Knight paused for effect. “The DNA, though, matched up with some old information in CODIS; the skull belonged to LeRoy Breaux.”
What the hell? Gentry and Warren exchanged shocked looks. How in God’s name had Lang Broussard gotten his hands on LeRoy Breaux’s skull?
CHAPTER 25
“Time to play, little Celestine.”
Ceelie kept her face blank even though the feel of Lang’s thumb circling her breast through her torn blouse made her want to do a number out of The Exorcist and projectile spew right in the face that was such
a twisted parody of Gentry’s.
But she’d decided, when they sailed away last night in that boat, twisting and turning through the bayous until she wasn’t even sure they were still in Terrebonne Parish, that no matter what he did to her physically, he would not touch her heart, her soul, or her mind.
She was scared, no hiding that, but the anger had begun to take the edge off the fear. He might kill her.
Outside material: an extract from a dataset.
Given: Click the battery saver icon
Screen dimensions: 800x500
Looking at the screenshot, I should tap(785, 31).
He might do horrible things to her before he killed her. But he would not break her. She made that vow to the memory of Tante Eva. To her father. To her people. To Gentry. To Jena.
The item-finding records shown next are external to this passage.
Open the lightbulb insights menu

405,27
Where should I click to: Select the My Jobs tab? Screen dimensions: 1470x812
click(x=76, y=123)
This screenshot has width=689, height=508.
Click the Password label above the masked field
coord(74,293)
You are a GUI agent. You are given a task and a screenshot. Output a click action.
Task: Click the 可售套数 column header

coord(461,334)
They lay on the moldy mattress of a rusted iron bed in the remains of a house that had seen serious flooding. The walls had gone way past mold, and the toxic air carried the chalky smell of baked-on mold spores. The doors and windows had been blown out or washed out.
Lang had pushed the bed up against the wall and then hemmed her in with his body. First, he had stripped off his bloody shirt. His upper arm had taken one of Jena’s shots, and his anger over that was what had earned Ceelie the first punch to the gut as soon as she’d regained consciousness the first time.
Her captor was thin, pale, and lanky, with lines on his face that told her his years had not been easy, and track marks across both arms that told her how he’d spent many of those years. She hadn’t seen him shoot up so far, but he’d popped pills. A lot of pills and no food, which made him unpredictable and volatile.
She was going to have to channel her inner Gentry and Jena in order to protect herself. She’d been with both of them when they were outside the home environment, and both of them constantly scanned their surroundings, pausing long enough to assess a movement or situation, then resuming their scans. Ceelie needed to read Lang’s body language, to see what his triggers were and avoid them. If she were unconscious, she’d lose any control over her fate.
Not that she had much control, but earlier, she had convinced Lang to cut the tape off her wrists long enough for her to pee in the deep sawgrass and relieve the pressure on her shoulders from having her arms restrained behind her for so many hours. He also had offered her a packet of peanut butter crackers, the little cellophane-wrapped packs sold at every convenience store and vending machine on the planet. He’d let her have a little more water, although his supplies were running low.